Diante da oportunidade de potenciais turistas que chegavam até a cidade de Tefé, da experiência de residentes locais na Pousada Uakari, da parceria chave com profissio- nais "de fora", de outros pequenos apoios, e frente à disponibilidadede um grupo inicial de turistas estudantes, surge a Pousada Casa do Caboclo no ano de 2012. Desde então recebe pequenos grupos de turistas em uma base regular, e tornou-se a principal atividade do casal de empreendedores locais. Emprega moradores da comunidade Boca do Mamirauá nas atividades básicas e oferecia, em 2016, remuneração diária de R$ 40,00, ligeiramenta superior àquela praticada pela Pousada Uakari no mesmo período.

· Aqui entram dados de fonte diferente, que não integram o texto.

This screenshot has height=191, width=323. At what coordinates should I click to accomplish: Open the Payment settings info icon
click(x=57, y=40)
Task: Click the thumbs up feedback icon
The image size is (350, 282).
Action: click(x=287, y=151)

A emergência de estruturas auto-organizadas é esperada em sistemas complexos adaptativos à medida que estes sistemas são submetidos a um gradiente de capitais

que tenta mover o sistema para além de seu equilíbrio (SCHNEIDER& KAY, 1994). No

caso específico das redes-iniciativas satélites autoorganizadas anteriormente descritas, a disponibilidade de capital financeiro, técnico, social e de conectividade com outros níveis proporcionada pela presença da rede-iniciativa macro foi essencial para sua emergência.

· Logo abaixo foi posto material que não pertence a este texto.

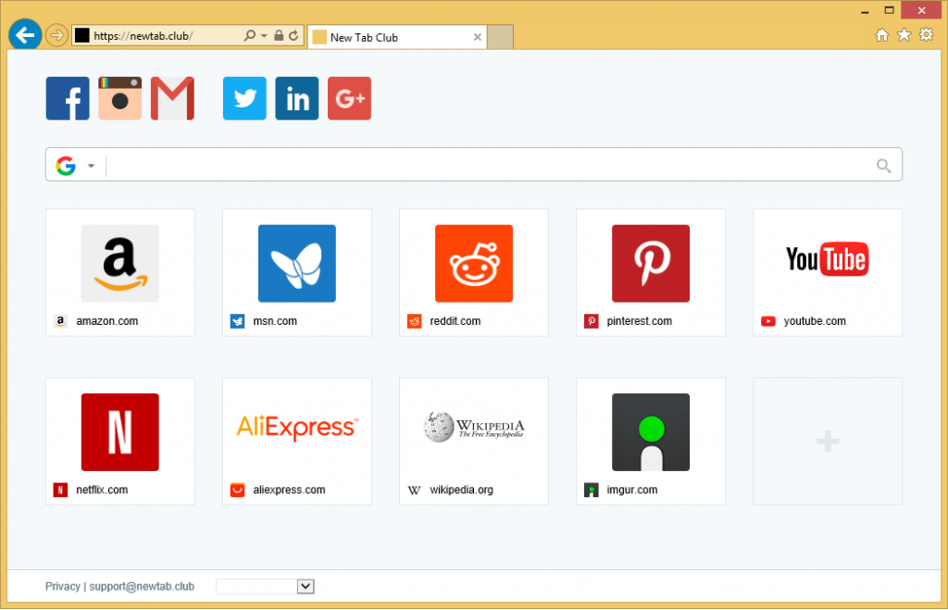Click the browser Back arrow button

coord(24,35)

Dado que há potencial para a emergência de iniciativas auto-organizadas, demonstrado pelos casos do Acordo de Pesca do Capivara e da Pousada Casa do Caboclo, e que uma das principais fragilidades da rede iniciativa é a sua alta centralidade e baixa modularidade, há que nutrir ambientes para que as iniciativas-satélite autoorganizadas floresçam, e não que sejam inibidas. O efeito do estabelecimento desta pluralidade de iniciativas na topologia da rede-iniciativa incrementará, do ponto de vista teórico,

a modularidade e heterogeneidade da rede iniciativa e significará um processamento mais distribuído de recursos, resultando em incrementos na resiliência da rede-iniciativa e dos sistemas socioecológicos locais.